→ AIM OF THE EXERCISE: Count the lines of the rows below that contain the string "between", treating case as significant, and report only that number.

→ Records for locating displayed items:
──────────
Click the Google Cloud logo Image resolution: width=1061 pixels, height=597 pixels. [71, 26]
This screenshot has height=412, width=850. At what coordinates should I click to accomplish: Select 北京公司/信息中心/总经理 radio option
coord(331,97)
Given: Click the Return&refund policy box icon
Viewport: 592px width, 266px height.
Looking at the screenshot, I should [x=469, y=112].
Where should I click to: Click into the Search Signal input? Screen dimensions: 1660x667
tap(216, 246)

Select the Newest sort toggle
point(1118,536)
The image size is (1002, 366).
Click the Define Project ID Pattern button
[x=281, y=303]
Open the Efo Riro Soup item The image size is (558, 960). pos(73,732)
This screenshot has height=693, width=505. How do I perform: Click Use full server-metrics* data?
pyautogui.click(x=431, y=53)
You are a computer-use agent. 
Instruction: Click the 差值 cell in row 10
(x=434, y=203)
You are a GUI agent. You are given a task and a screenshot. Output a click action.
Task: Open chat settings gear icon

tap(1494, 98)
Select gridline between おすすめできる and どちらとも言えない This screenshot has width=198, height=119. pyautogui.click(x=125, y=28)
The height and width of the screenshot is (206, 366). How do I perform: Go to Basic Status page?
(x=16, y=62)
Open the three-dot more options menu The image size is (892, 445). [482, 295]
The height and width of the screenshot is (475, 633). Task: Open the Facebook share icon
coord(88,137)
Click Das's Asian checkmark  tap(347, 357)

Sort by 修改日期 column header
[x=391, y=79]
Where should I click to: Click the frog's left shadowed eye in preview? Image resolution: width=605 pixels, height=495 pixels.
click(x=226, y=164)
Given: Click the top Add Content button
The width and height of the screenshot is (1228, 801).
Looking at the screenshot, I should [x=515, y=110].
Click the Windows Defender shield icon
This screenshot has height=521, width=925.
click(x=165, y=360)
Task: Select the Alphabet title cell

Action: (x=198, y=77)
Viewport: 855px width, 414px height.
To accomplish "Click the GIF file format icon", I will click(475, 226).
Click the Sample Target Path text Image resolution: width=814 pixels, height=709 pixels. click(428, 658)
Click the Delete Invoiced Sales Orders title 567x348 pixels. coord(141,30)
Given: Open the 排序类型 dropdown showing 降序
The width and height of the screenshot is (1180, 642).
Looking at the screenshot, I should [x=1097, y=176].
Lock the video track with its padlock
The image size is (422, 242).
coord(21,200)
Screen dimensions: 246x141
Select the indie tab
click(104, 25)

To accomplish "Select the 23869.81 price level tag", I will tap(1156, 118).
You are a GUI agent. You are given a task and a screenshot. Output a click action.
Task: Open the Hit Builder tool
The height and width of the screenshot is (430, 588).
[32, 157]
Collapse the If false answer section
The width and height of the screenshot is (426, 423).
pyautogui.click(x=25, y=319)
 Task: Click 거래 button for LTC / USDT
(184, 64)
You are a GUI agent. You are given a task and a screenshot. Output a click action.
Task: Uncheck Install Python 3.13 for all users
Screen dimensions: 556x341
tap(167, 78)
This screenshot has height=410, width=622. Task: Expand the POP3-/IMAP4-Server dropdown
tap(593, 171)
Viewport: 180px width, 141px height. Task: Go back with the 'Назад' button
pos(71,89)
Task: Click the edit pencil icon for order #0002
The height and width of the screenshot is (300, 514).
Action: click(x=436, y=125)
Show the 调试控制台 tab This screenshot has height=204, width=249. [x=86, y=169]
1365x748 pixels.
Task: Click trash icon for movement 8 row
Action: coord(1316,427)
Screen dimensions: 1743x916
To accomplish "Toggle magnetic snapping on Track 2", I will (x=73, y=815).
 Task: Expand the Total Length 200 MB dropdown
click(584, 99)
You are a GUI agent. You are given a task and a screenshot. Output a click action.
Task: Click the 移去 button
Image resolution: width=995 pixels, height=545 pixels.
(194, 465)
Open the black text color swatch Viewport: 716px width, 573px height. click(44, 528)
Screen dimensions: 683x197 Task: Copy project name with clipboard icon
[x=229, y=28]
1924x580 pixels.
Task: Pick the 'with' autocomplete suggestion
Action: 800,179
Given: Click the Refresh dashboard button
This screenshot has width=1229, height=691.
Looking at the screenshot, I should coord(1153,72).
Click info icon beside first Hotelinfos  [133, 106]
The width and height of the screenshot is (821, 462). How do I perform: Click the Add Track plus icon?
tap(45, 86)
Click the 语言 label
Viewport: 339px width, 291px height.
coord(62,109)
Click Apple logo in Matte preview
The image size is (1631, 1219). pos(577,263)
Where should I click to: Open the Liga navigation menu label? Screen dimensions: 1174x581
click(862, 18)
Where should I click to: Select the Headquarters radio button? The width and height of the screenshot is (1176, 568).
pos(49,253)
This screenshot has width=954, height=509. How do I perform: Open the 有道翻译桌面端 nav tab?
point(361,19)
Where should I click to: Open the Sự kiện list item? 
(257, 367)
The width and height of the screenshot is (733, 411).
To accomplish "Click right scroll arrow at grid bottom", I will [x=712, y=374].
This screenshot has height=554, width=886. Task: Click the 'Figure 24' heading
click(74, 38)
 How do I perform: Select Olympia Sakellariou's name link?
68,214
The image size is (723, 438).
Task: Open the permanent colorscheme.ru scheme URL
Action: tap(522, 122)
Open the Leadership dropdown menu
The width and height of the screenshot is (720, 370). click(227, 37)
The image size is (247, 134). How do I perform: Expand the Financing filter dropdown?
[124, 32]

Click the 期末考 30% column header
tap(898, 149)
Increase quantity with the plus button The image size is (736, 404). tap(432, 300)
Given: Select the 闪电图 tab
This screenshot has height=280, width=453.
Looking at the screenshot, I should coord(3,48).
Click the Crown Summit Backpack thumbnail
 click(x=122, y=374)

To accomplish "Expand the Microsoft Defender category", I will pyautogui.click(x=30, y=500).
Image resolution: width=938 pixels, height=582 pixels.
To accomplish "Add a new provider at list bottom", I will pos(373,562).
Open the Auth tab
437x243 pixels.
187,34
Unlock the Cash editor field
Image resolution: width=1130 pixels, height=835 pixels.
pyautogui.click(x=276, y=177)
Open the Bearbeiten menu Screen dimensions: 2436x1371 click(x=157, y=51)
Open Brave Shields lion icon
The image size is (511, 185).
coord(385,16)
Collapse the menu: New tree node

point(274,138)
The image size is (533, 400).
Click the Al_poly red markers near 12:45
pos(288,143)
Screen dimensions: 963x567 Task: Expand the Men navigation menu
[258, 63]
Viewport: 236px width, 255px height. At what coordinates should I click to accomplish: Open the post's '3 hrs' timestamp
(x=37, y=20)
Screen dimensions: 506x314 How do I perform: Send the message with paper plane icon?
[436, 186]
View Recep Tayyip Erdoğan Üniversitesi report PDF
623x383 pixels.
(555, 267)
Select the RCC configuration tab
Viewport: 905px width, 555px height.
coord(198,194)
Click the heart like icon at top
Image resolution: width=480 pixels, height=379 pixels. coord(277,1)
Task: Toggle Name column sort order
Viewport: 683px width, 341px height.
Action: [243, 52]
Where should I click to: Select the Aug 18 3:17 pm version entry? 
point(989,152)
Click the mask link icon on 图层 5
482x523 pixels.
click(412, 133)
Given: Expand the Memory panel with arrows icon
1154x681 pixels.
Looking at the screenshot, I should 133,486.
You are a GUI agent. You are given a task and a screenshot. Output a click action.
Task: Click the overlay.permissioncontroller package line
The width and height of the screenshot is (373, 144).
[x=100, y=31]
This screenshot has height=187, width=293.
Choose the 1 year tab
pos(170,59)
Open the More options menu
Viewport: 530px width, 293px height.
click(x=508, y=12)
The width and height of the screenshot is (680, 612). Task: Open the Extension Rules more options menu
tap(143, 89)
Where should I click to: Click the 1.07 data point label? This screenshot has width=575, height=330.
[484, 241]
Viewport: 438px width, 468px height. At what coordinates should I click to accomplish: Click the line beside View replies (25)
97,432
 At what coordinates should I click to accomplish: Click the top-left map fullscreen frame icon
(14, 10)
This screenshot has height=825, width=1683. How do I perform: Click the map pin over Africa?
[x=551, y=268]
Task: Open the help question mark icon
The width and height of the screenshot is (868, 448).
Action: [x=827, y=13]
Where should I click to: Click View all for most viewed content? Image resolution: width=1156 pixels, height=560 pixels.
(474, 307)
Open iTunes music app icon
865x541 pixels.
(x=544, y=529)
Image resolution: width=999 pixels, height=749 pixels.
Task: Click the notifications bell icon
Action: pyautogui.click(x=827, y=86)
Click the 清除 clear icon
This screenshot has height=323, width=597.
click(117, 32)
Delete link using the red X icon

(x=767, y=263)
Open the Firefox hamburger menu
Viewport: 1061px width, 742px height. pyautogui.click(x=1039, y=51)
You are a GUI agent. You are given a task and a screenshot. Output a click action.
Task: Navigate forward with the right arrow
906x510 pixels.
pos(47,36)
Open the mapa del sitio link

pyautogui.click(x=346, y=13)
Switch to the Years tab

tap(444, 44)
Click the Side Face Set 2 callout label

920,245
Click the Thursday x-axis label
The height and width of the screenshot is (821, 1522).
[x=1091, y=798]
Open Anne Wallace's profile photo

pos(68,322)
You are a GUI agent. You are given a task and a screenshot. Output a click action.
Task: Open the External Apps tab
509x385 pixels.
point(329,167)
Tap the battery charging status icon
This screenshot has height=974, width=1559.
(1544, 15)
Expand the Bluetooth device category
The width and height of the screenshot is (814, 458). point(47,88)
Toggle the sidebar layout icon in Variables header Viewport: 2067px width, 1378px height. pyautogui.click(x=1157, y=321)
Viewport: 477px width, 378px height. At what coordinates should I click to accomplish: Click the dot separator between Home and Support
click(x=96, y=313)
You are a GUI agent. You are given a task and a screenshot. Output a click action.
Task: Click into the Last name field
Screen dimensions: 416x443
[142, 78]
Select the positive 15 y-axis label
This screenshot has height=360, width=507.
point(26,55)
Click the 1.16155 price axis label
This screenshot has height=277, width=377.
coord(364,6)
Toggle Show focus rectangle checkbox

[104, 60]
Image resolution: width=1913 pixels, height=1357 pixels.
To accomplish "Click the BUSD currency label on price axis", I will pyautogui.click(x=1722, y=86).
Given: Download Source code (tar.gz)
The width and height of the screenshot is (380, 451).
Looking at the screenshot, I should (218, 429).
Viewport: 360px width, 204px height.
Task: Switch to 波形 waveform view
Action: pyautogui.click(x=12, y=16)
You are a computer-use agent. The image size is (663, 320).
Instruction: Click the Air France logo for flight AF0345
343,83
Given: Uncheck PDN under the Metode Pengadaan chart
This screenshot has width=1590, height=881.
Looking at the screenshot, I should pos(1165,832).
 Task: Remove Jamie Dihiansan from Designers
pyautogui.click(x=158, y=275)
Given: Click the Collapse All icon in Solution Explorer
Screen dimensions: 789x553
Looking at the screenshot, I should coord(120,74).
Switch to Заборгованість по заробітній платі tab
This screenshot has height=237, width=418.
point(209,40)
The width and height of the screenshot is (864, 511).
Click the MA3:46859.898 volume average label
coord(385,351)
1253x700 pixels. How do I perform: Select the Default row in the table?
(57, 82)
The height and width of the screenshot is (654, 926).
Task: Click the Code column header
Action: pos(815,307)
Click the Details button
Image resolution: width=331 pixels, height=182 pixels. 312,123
──────────
→ SOLUTION TO THIS EXERCISE: 2